**Set problem:**
Give the entries below, from the line containing "The width and" through the end, as a JSON list of strings with one string per line, skipping blank lines and leaving out the pictures.
══ Records for the exercise
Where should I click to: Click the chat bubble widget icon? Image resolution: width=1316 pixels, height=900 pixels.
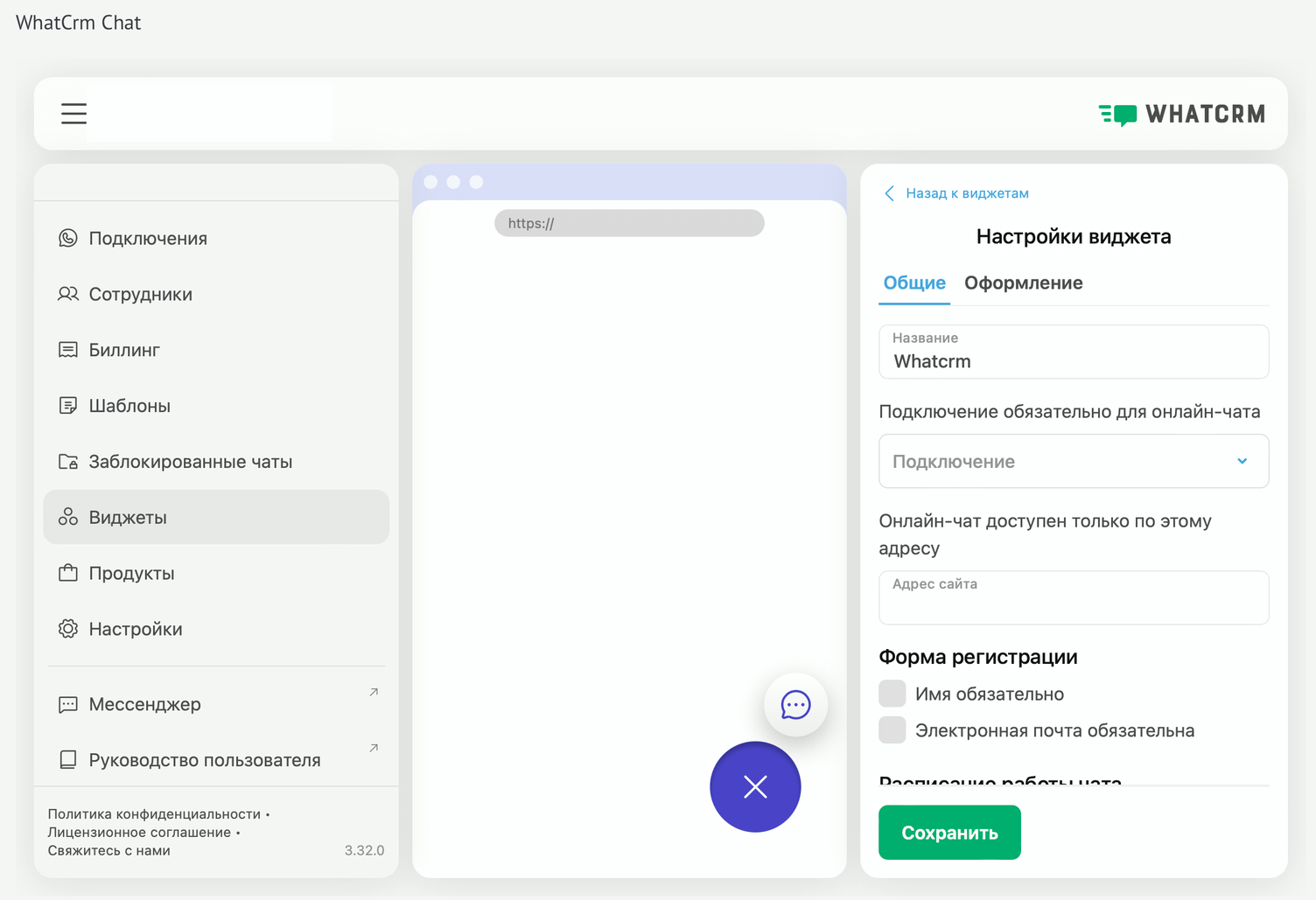pos(795,705)
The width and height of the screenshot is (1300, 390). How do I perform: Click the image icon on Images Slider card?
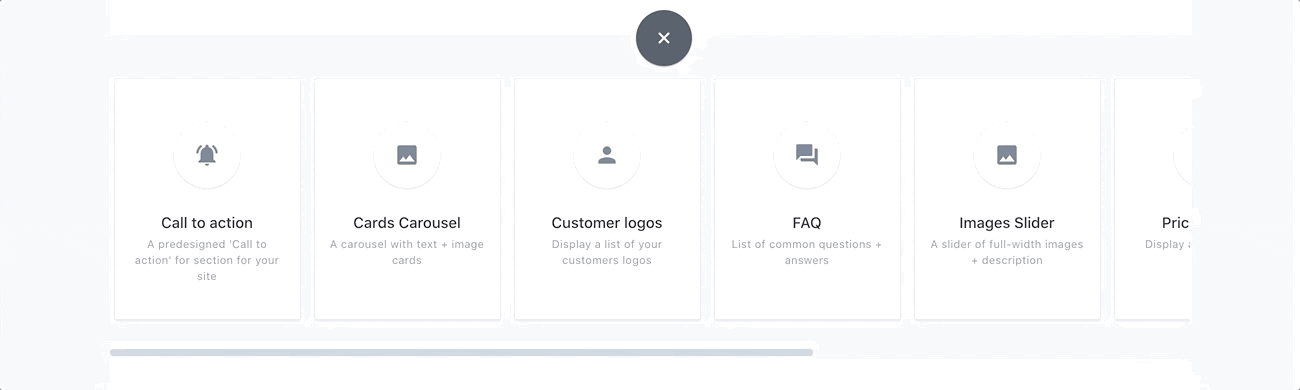(1007, 155)
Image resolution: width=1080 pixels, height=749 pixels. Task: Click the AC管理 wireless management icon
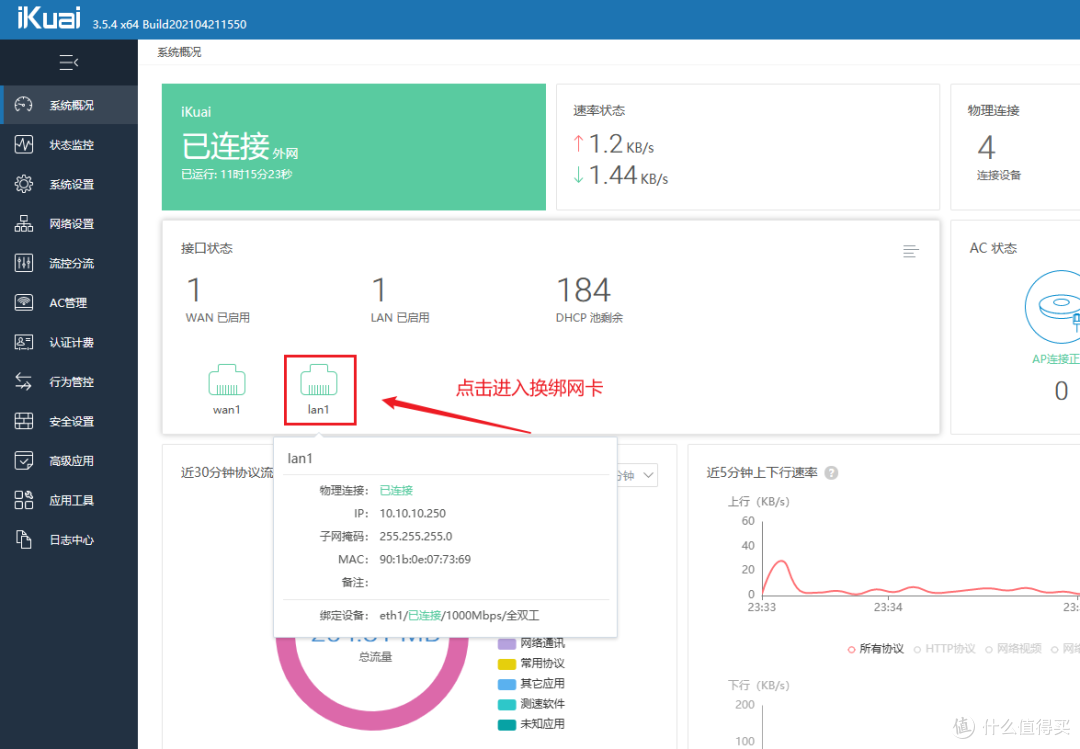point(24,302)
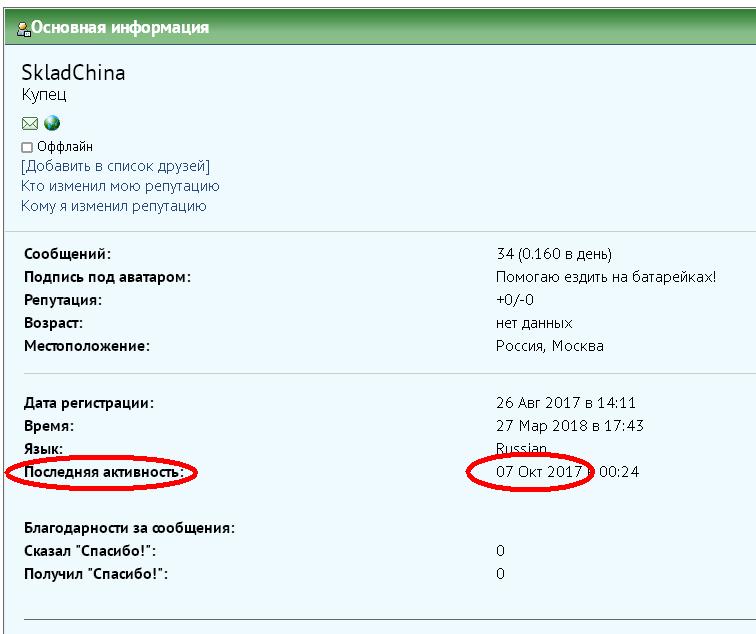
════
**Full output:**
[
  "The width and height of the screenshot is (1300, 390). How do I perform: Click the image icon on Images Slider card?",
  "(1007, 155)",
  "Image resolution: width=1080 pixels, height=749 pixels. Task: Click the AC管理 wireless management icon",
  "point(24,302)"
]